● Stated exercise: Rescale the records, starting at the line that contains "RenderRightToLeft [treeitem] (103, 299)" and stopping after the line that contains "Explorador de API (425, 177)". Give those lines again with their requests, multiplying each coordinate in the answers by 1.55 and rounding to whole numbers, with halves rounded up.

● Material supplied:
## Start

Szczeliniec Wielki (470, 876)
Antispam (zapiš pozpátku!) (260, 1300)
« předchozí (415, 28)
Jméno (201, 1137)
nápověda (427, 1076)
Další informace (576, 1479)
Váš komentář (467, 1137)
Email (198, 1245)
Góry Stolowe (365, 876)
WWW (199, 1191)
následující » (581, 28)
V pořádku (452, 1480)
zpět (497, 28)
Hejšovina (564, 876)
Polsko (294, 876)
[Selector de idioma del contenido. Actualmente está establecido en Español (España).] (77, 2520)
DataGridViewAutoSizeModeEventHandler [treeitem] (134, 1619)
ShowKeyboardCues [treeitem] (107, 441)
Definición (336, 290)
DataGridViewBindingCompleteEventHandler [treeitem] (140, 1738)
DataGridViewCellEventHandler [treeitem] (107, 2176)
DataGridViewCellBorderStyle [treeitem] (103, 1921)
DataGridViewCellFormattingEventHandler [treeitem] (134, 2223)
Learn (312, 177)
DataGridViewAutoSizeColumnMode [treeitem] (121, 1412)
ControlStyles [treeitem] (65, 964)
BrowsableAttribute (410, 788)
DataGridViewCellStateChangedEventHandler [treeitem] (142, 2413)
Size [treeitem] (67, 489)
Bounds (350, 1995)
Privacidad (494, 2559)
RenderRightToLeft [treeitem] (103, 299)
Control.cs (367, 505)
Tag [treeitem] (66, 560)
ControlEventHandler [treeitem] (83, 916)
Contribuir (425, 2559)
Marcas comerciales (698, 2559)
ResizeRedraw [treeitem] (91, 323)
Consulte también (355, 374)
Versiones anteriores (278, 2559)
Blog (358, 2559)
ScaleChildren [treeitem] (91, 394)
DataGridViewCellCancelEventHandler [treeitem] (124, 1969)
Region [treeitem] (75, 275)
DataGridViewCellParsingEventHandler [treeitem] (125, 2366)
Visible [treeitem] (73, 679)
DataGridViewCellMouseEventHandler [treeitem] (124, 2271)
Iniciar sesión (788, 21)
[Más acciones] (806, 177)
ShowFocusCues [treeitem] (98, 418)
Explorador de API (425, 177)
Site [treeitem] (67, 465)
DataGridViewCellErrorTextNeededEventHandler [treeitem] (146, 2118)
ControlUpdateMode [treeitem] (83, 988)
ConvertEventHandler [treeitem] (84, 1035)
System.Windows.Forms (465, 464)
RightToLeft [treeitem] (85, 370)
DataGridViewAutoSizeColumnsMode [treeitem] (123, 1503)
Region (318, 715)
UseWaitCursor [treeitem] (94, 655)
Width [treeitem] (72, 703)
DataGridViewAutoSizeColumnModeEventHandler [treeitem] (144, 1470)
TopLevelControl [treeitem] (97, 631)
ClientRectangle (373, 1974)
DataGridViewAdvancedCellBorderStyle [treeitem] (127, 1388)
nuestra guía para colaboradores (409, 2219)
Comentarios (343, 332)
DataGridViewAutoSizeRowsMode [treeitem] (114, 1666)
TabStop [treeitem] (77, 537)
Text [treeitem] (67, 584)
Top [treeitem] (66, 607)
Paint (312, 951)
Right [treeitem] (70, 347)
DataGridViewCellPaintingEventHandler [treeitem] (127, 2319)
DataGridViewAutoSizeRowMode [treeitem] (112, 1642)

## End

● Task answer:
RenderRightToLeft [treeitem] (160, 463)
Control.cs (569, 783)
Tag [treeitem] (102, 868)
ControlEventHandler [treeitem] (129, 1420)
Contribuir (659, 3966)
Marcas comerciales (1082, 3966)
ResizeRedraw [treeitem] (141, 501)
Consulte también (550, 580)
Versiones anteriores (431, 3966)
Blog (555, 3966)
ScaleChildren [treeitem] (141, 611)
DataGridViewCellCancelEventHandler [treeitem] (192, 3052)
Region [treeitem] (116, 426)
DataGridViewCellParsingEventHandler [treeitem] (194, 3667)
Visible [treeitem] (113, 1052)
DataGridViewCellMouseEventHandler [treeitem] (192, 3520)
Iniciar sesión (1221, 33)
[Más acciones] (1249, 274)
ShowFocusCues [treeitem] (152, 648)
Explorador de API (659, 274)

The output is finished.